With these function pointers and the CollectedHeap instance, we can actually make the calls to get the heap usage. Naturally, these calls will return JDK version-specific objects, whose layouts would need to be copied from the JDK sources, unless you're willing to manually interpret the memory bytes as field values.

And there you have it! Well, it wasn't exactly a walk in the park. It took me a while to piece together all the components I needed for this approach to work. However, it is operational and quite lightweight - as long as you're running on a Hotspot VM.

Unfortunately, other VMs are not supported as they lack the necessary symbols, VMStructs, or both.

What More Can We Extract From CollectedHeap?

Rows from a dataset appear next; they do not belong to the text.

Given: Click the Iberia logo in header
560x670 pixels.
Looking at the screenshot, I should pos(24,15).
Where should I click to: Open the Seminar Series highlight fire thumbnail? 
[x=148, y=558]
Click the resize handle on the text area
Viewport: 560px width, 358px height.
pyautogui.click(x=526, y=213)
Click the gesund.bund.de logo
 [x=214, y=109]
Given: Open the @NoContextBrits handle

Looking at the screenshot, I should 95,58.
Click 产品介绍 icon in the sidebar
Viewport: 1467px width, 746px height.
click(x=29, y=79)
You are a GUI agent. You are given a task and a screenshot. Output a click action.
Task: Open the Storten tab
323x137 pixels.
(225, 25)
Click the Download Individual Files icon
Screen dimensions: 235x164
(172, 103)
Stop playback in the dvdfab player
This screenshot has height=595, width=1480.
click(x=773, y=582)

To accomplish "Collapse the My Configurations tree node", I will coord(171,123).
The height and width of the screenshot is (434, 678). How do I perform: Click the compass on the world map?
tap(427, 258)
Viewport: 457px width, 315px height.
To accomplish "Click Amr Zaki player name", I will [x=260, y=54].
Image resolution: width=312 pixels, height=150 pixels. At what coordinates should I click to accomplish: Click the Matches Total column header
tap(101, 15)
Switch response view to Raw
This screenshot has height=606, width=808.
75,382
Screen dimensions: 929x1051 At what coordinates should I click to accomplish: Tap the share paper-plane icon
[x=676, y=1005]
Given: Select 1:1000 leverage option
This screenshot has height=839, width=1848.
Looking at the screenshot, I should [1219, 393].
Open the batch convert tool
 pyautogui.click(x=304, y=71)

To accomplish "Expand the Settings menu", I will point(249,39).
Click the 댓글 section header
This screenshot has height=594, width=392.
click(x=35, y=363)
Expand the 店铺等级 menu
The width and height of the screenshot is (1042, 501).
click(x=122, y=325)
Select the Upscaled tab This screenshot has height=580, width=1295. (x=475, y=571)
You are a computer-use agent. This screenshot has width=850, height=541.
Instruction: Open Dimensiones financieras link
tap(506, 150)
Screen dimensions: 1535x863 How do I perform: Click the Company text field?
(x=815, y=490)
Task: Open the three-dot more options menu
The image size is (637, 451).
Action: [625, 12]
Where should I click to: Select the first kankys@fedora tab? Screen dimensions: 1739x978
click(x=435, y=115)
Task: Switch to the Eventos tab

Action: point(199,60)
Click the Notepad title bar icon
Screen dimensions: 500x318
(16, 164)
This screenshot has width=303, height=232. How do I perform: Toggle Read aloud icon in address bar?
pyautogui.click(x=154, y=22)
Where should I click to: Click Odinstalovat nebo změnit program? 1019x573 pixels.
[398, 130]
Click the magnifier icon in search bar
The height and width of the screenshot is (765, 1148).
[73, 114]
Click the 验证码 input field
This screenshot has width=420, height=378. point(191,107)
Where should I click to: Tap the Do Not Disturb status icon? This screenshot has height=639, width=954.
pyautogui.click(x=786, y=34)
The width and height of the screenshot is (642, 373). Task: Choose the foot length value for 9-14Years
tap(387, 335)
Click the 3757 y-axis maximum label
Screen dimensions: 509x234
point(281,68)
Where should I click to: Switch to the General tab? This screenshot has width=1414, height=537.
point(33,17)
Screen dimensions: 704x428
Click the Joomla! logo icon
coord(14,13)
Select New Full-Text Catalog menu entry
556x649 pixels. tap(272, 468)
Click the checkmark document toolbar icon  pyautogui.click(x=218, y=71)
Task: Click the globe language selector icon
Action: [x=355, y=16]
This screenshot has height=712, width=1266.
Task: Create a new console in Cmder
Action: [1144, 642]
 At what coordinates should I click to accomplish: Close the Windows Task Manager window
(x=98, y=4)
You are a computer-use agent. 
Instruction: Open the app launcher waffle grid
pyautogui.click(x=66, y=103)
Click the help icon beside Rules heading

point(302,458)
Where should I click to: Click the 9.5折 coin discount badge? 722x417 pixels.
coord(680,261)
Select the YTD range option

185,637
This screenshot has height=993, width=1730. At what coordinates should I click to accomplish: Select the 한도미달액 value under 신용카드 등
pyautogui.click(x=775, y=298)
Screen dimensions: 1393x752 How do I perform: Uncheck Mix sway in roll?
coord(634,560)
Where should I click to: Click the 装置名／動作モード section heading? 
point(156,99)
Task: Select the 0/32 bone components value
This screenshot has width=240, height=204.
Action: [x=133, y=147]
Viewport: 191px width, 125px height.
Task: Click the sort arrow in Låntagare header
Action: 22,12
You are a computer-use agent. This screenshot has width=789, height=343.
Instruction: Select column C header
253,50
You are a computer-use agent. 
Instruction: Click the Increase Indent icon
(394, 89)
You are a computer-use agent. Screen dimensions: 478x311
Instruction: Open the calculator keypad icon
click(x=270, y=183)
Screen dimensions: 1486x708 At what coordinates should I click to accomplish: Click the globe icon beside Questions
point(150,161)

While examining the CollectedHeap class to determine which methods should be used to retrieve heap usage, I noticed two very intriguing fields in JDK 17:

  • capacity_at_last_gc
  • used_at_last_gc

These fields contain historical GC information updated with each GC cycle.

This seems to be exactly what I was looking for - data on live heap size at the time of the last GC cycle! Regrettably, this information is only available for JDK 17+ - but it's better than nothing.
In fact, this information is also available in JDK 11, but only for some of the
CollectedHeap subclasses.
Making use of that would require some form of runtime introspection to determine which
 CollectedHeap subclass instance is stored in the _collectedHeap field, and that's a challenge I haven't tackled yet.

Bringing It All Together

Recall when I referred to the final implementation of this functionality as a hot mess of hacks?

Here's the reason - to support the range of JDK versions and vendors, we need to ensure compatibility with all three modes: native-binding interception to get the JMX MemoryUsage equivalent, natively getting heap usage in the GC callback, and using the historical GC information from CollectedHeap when it's available. We need to try and capture the data for all these modes and then dispatch to the supported mode just in time.

In summary, the best performance will be available for JDK 17+ with Hotspot. Acceptable performance will be achieved with JDK 11 (again, with Hotspot), and any other setup will at least mostly work.

While the solution is not without its downsides and might appear daunting, it works well in practice. Now, we have live heap profiling at our disposal, providing detailed insight into the runtime heap and effectively enhancing the capabilities of our Java profiler once the changes are properly tested and merged in.